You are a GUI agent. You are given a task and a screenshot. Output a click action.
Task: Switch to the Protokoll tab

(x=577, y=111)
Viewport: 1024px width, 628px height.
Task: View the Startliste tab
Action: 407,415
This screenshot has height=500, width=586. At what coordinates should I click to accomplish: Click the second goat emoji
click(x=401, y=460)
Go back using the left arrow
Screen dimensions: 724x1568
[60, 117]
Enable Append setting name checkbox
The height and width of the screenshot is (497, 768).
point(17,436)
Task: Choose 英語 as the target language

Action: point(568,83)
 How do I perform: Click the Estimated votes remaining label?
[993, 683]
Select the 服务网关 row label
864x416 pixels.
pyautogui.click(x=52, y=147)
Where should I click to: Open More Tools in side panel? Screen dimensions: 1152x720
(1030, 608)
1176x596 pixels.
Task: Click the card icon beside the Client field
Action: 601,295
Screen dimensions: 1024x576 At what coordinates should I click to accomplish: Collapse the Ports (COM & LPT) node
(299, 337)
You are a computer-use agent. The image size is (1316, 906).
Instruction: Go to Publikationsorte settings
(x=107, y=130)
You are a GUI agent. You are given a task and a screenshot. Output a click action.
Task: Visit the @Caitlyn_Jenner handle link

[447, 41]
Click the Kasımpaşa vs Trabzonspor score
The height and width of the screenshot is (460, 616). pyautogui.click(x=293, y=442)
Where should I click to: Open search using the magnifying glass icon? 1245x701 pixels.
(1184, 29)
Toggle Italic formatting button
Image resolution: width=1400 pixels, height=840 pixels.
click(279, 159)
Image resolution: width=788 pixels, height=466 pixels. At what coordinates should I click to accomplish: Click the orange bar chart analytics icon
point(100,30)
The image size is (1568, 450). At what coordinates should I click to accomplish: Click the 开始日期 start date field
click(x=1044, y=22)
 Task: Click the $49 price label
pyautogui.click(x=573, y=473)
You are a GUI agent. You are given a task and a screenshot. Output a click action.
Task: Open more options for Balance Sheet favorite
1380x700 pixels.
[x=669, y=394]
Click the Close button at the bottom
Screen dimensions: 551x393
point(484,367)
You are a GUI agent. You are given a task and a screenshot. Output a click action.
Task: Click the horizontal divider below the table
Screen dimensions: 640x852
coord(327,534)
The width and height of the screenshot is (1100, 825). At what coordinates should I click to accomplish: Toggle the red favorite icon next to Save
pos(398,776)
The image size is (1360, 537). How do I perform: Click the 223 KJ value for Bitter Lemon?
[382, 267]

******

WORK INSTRUCTION:
Using the records above, output exactly the lines from the one containing "Screen dimensions: 640x852" through the last line, and no others.

OUTPUT FOR THIS EXERCISE:
Screen dimensions: 640x852
coord(327,534)
The width and height of the screenshot is (1100, 825). At what coordinates should I click to accomplish: Toggle the red favorite icon next to Save
pos(398,776)
The image size is (1360, 537). How do I perform: Click the 223 KJ value for Bitter Lemon?
[382, 267]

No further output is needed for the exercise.